Strange’s sudden recognition of affection appears to come as something of a surprise to him, and that, along with his apparent inexperience in matters of the heart, may explain why he only hints to Clea about his newly-discovered feelings. Unless bound by his oath to do otherwise, the post-conversion Strange had never displayed any taste for emotional spontaneity, and whenever he’d been provoked into one response or another, he’d always been quick to recover his self-control. Yet compared with all that had gone before, Strange’s modest and tentative declaration of fondness to Clea still marked a considerable development in his character. At last, he’d thought to ask for her name, and to speculate about why she’d taken such terrible risks to assist him. Even more tellingly, he gave every impression of not wanting to leave her side, and when he did, he expressed a prayer that the two of them would meet again. “I shall go to the quiet of my retreat to rest”, he told himself upon his return to New York City, “and savor the sweet rapture of the name, Clea …” True to his character, even the most overwhelming of emotions is something that Strange still seems to prefer to study and evaluate and appreciate in private, and yet his surprise and joy is as obvious as it’s touching.

Compared to the histrionics which tended to characterise the romances in Marvel’s earliest superhero books, this was gentle and even courtly stuff. Both Clea and Strange could only bring themselves to suggest how desperately they cared for one other, and yet, in their almost formal restraint, there’s a unique air of chivalry, stiff-upper lips and longing. Here, at last, is a Stephen Strange who is capable of being simultaneously disconcerted and inspired by something other than either his mystical obligations or his affection for those closest to him in the Black Magic community. Indeed, it’s Clea who has to encourage him to return to Earth, where “important tasks” inevitably await. It’s the first time that anyone beyond his mentor had ever had to remind Strange of his duties, and even then, the Ancient One had merely been emphasizing how revenge was never to be indulged in. Yet not only does Strange recognize Clea’s authority, but he follows her suggestion too. In that, we don’t just see how she too places duty before self-interest, for it’s obvious that she’d prefer him to stay. We’re also faced for the very first time with a Stephen Strange who’s being profoundly distracted from his obligations by his own emotional needs.

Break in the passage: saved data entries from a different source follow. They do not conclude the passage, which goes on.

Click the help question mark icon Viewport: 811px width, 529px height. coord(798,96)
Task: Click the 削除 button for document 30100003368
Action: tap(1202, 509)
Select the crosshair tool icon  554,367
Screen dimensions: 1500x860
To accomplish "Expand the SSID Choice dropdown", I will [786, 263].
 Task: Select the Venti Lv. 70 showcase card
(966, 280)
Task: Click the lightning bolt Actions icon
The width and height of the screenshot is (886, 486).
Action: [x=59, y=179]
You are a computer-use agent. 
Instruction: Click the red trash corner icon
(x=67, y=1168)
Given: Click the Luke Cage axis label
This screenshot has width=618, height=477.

Without that conclusion to his run, Ditko would have left Strange as the same largely solitary and oddly unemotional character that he and Stan Lee had created back in 1963. Yet reading backwards from Ditko’s closing side, Strange’s adventures are transformed into even more than the brilliant sequence of serial genre fictions that they undeniably are. For all 35 of the stories which Ditko told of Strange can also be read as the tale of how one man developed from a heartless exploiter of the sick to an almost fully engaged human being, able not just to sacrifice for the greater good, but to finally accept his own feelings and desires. In that, Denny O’Neil’s script for “And Now … The End” assumes a far greater importance than his short three-month tilt at scripting the feature might seem at first to warrant. As with Lee’s contributions to Strange’s 8-page origin story, the presence of personal details in a strip which was usually remarkably free of them inevitably cast a defining light on the character in general. And since the defeat of Strange’s greatest enemy Dormammu had preceded Ditko’s admirably tender last frames, the sense was that the world – and many of those beyond it – had been restored to a more beneficent order. “All is as it should be!”, concluded Strange in the penultimate panel, and with that comes the implication that he as much as everything else had been healed and renewed.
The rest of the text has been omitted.